Work instruction: Repeat the lines from the one containing "This screenshot has height=924, width=1307." through the end of the listing exactly, both ends included. Do not carry over any pictures.
------------------------------
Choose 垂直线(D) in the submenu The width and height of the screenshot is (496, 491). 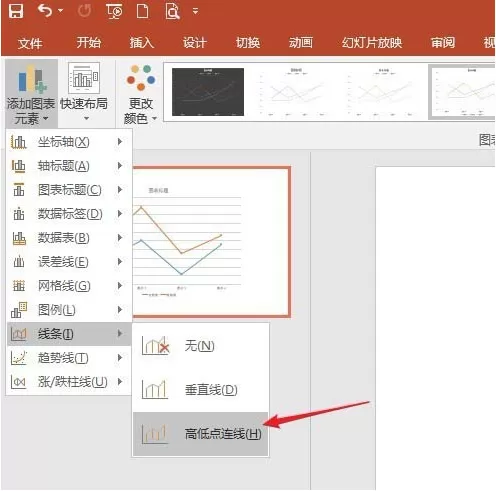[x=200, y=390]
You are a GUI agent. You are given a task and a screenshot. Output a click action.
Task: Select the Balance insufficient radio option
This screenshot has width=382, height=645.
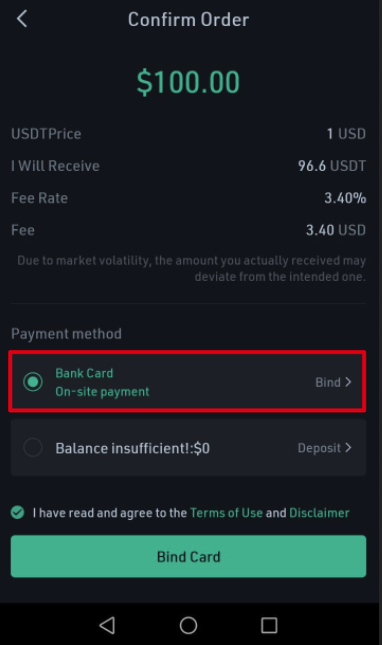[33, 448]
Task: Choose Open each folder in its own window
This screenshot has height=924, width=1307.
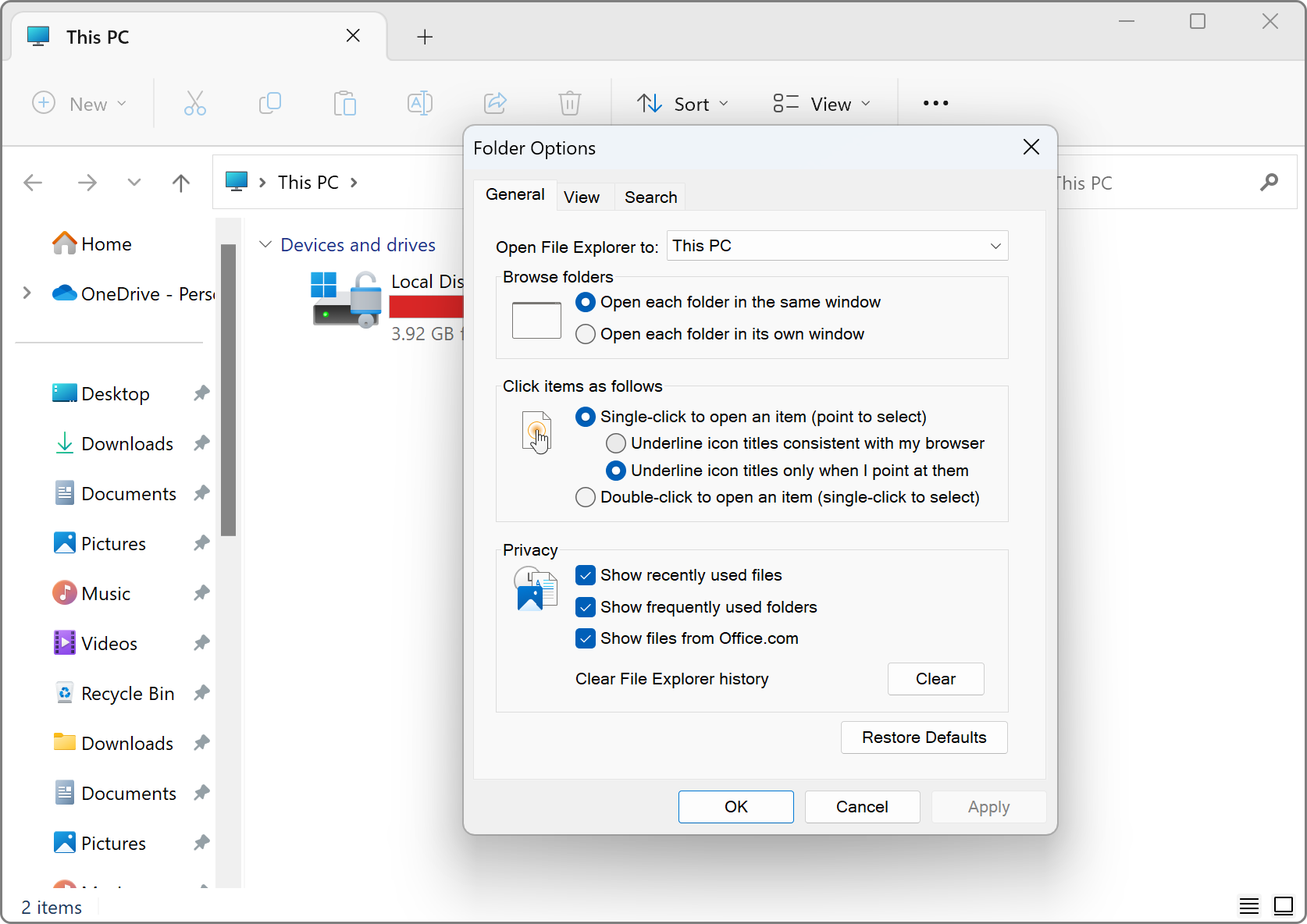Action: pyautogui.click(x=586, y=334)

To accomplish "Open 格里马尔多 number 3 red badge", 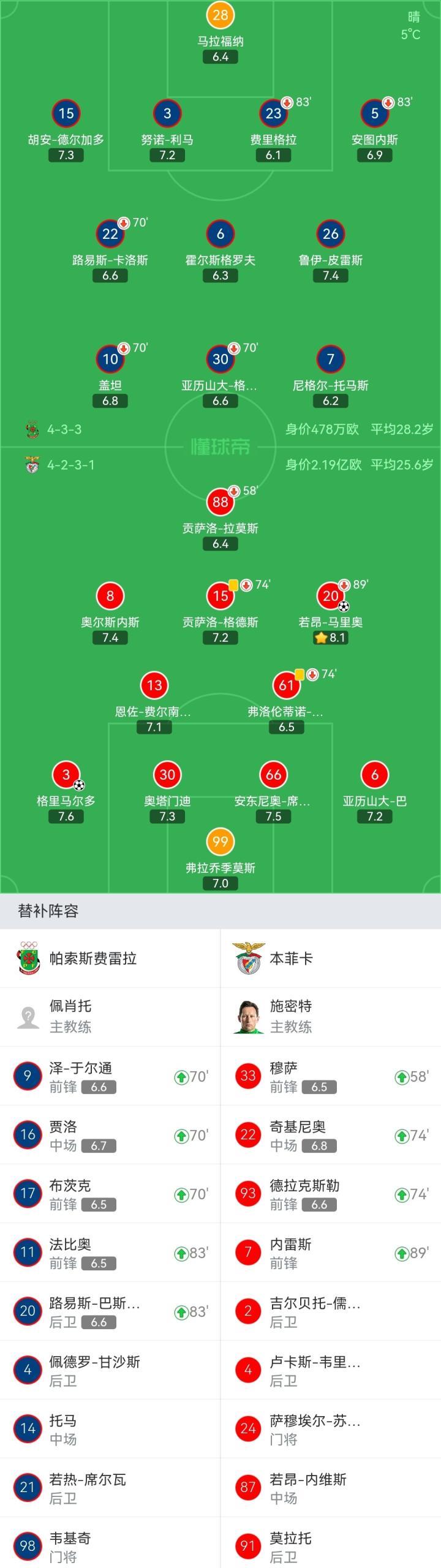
------------------------------
Solution for this exercise:
This screenshot has height=924, width=1307.
Action: pyautogui.click(x=586, y=334)

To accomplish "Open 格里马尔多 number 3 red badge", 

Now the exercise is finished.